- **OBJETIVO 1**
Segundo o trecho sobre o debate em torno das Diretrizes Curriculares Nacionais do Ensino Médio, por que as DCNEM e os Parâmetros Curriculares Nacionais do Ensino Médio foram criticados? Responda em até três frases.
- **OBJETIVO 2**
No trecho sobre o debate em torno das Diretrizes Curriculares Nacionais do Ensino Médio, troque "polarização" por "divisão" e reproduza a passagem começando em "Diante dessa reconfiguração" e terminando em "Cardoso (FHC).".

- **TRECHO APRESENTADO**
═══
Diante dessa reconfiguração do exame e da expansão do número de
inscritos, cabe observar o impacto dessa política da definição do currículo
efetivamente em vigência nas escolas de ensino médio no país.
O DEBATE EM TORNO DAS DIRETRIZES CURRICULARES
NACIONAIS DO ENSINO MÉDIO – 1998
No contexto brasileiro da década de 1990, os debates na área educacional
foram marcados por uma nítida polarização entre defensores e críticos das
reformas políticas e econômicas implementadas pelo governo Fernando Henrique
Cardoso (FHC).
Predominaram, nesse momento, estudos que privilegiavam abordagens
teóricas macroeconômicas e análises estruturais que buscavam revelar a sintonia
existente entre as medidas adotadas pelo governo no país e as orientações de
organismos multilaterais, como Banco Internacional de Reconstrução e
Desenvolvimento (BIRD), o Fundo Monetário Internacional (FMI) e Banco
Interamericano de Desenvolvimento (BID), entre outros. Nesse cenário, as DCNEM
e, posteriormente, os Parâmetros Curriculares Nacionais do Ensino Médio, são
identificados como parte dessa reforma do ensino médio e criticados,
principalmente, por seguirem a mesma direção e pressupostos da reforma da
educação e do Estado realizadas no Brasil nos anos 1990, fortemente marcados
pelo ideário neoliberal (cf. Bueno, 2000; Cunha, 2000; Frigotto e Ciavatta,
2002; Ferretti e Silva Jr., 1998; Kuenzer, 1997, 2000, 2001; Martins, 2000).
═══
- **CONTEÚDO DOS DADOS**
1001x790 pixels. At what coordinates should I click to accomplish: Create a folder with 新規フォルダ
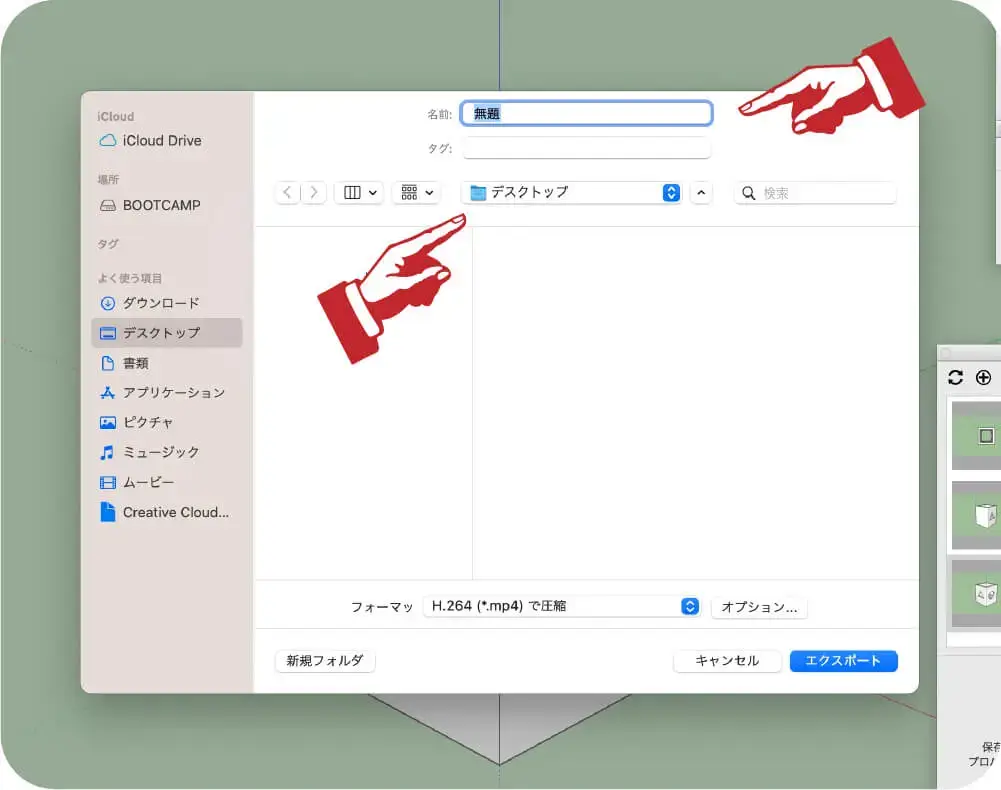point(324,661)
═══
- **RESPOSTA FINAL 1**
As DCNEM e os Parâmetros Curriculares Nacionais do Ensino Médio foram criticados principalmente por seguirem a mesma direção e os mesmos pressupostos da reforma da educação e do Estado realizada no Brasil nos anos 1990. Essa reforma era fortemente marcada pelo ideário neoliberal.

- **RESPOSTA FINAL 2**
Diante dessa reconfiguração do exame e da expansão do número de
inscritos, cabe observar o impacto dessa política da definição do currículo
efetivamente em vigência nas escolas de ensino médio no país.
O DEBATE EM TORNO DAS DIRETRIZES CURRICULARES
NACIONAIS DO ENSINO MÉDIO – 1998
No contexto brasileiro da década de 1990, os debates na área educacional
foram marcados por uma nítida divisão entre defensores e críticos das
reformas políticas e econômicas implementadas pelo governo Fernando Henrique
Cardoso (FHC).